The paper is published in a special edition of the journal entitled “After 2015: infectious diseases in a new era of health and development” focussing on the frontiers of infection biology as we come towards the end of the Millennium Development goals era. Professor Hemingway calls for better product stewardship, with all bed nets and 80% of IRS formulations using pyrethroids, which has already led to resistance issues in Africa, which has the greatest burden of malaria mortality. She also points out that if the current improvements in disease control are to be maintained that funding levels to support control efforts needs to be increased substantially.
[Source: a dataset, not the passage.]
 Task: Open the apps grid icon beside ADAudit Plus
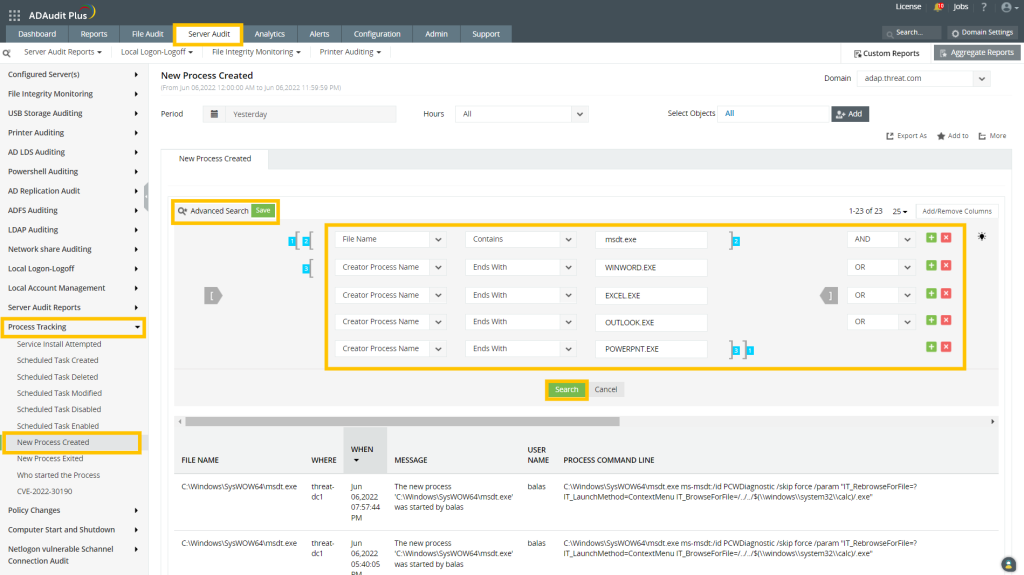[14, 13]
In the article she looks at the creation of a public - private partnership, IVCC, which currently has nine potential new classes of chemistry that are in the pipeline, with the intention of developing three new insecticides. However these will take between six and nine years to reach the market and it is during this timescale that Professor Hemingway calls for effective resistance management: “Pyrethroid resistance has occurred in waves and we have been fortunate that the resistance selected initially has been low level and has little impact on the effectiveness of pyrethroid-based IRS or bed nets, but this situation is now changing rapidly. We need to exert better stewardship of the insecticides and drugs needed to prevent and treat the disease, to ensure that they remain viable in the medium term. If we do not do this now, the resistance will inevitably reduce our ability to prevent and control malaria.”